- [Extrait fourni]
Récit – Les possédés d’Illfurth
|Il y a quelques temps, nous avions relaté le cas de possession de deux jeunes garçons, Thiébaut (diminutif sundgauvien du prénom Théobald) et Joseph. Dans ce précédent article, nous nous efforcions de détailler la chronologie des faits, les différents rebondissements pour, finalement, arriver à un « happy end ». Le diable est chassé et les enfants sont délivrés.
Cette affaire a éclaté en 1865, donc il y a 150 ans. On peut imaginer, sans peine, que cette histoire des possédés d’Illfurth effraya les gens et défraya la chronique. Ce petit village sundgauvien perdit sa tranquillité et acquit une notoriété dont il aurait certainement voulu se passer. Le témoignage ci-dessous, écrit 5 ans après les faits, nous replonge dans l’atmosphère et les croyances de cette époque.
En février 1870, cinq ans après le déclenchement de cette affaire, parut un article très détaillé dans la « Revue catholique d’Alsace ». L’auteur, P. Mury, (un ecclésiastique ?) met tout son cœur pour témoigner et essayer de décrire ces cas de possession et je ne résiste pas à vous présenter quelques extraits.

- [Entrées]
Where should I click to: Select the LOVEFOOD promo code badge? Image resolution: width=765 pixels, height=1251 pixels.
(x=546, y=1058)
...
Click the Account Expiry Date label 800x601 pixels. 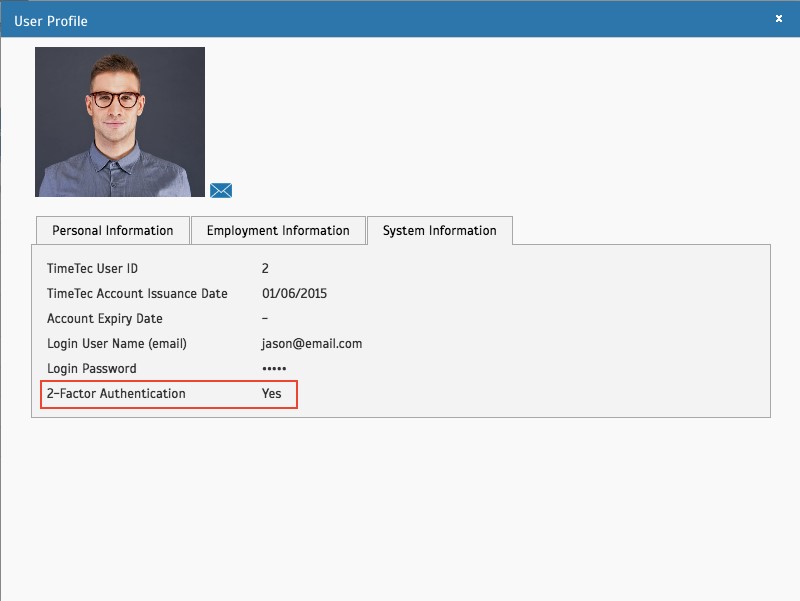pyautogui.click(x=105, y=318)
--
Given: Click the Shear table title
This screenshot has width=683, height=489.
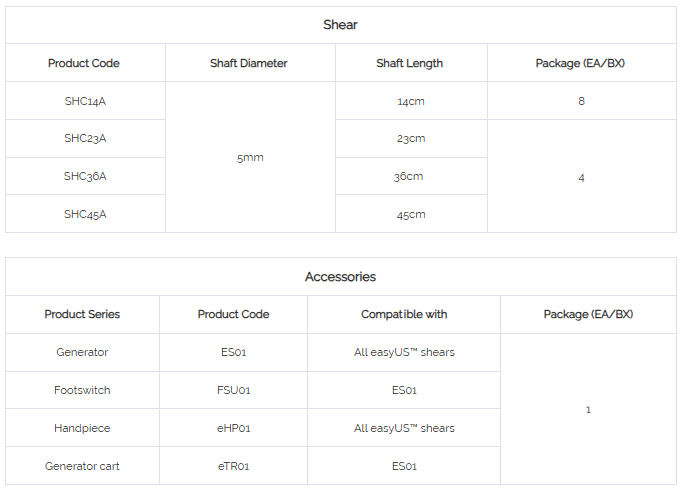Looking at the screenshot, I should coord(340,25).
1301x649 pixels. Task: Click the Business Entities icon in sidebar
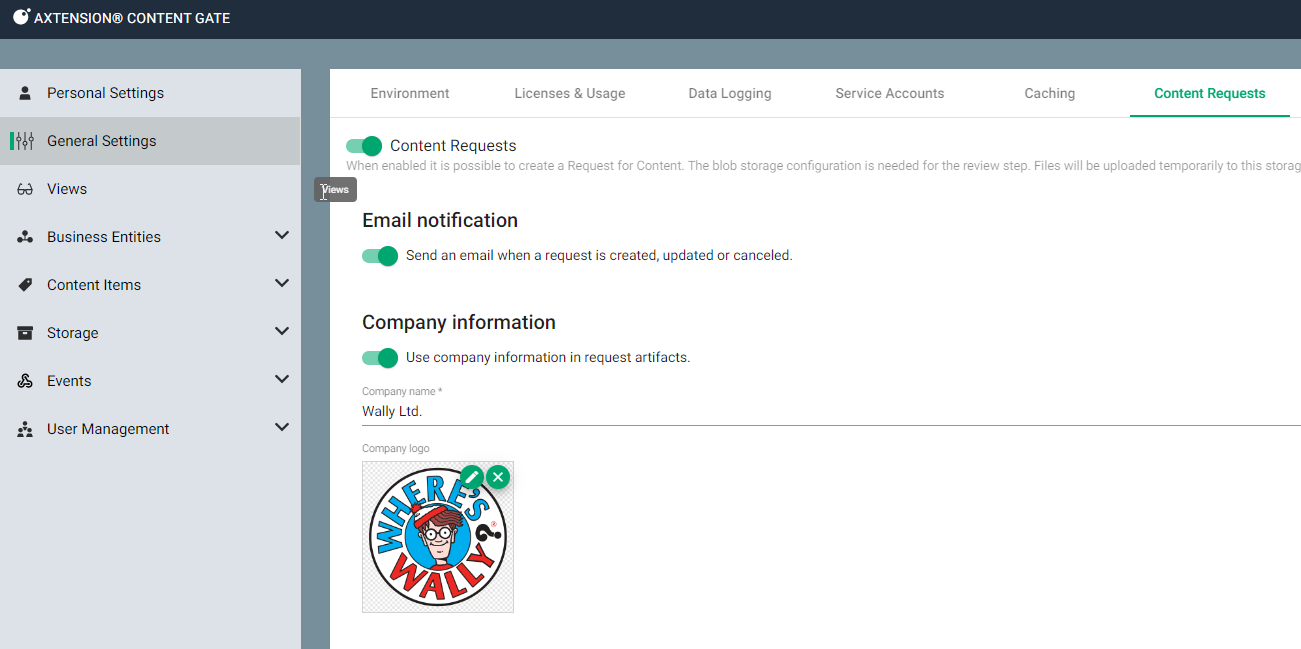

- [Tâches et exercices]
1: Recopiez s'il vous plaît, dans l'extrait, tout le passage qui va de « Récit – Les » jusqu'à « enfants sont délivrés. ».
2: D'après l'extrait, les affirmations suivantes sont-elles exactes ? Répondez par oui ou par non à chacune, en citant mot pour mot les termes décisifs. (a) L'affaire a éclaté en 1865. (b) L'article de la « Revue catholique d'Alsace » a paru dix ans après le début de l'affaire. (c) Selon le précédent article, les enfants ne sont pas délivrés à la fin.
Les lignes ne sont d'aucune utilité ici.

- [Corrigé]
1:
Récit – Les possédés d’Illfurth
|Il y a quelques temps, nous avions relaté le cas de possession de deux jeunes garçons, Thiébaut (diminutif sundgauvien du prénom Théobald) et Joseph. Dans ce précédent article, nous nous efforcions de détailler la chronologie des faits, les différents rebondissements pour, finalement, arriver à un « happy end ». Le diable est chassé et les enfants sont délivrés.

2:
(a) Oui : « Cette affaire a éclaté en 1865 ».
(b) Non : « En février 1870, cinq ans après le déclenchement de cette affaire ».
(c) Non : « Le diable est chassé et les enfants sont délivrés ».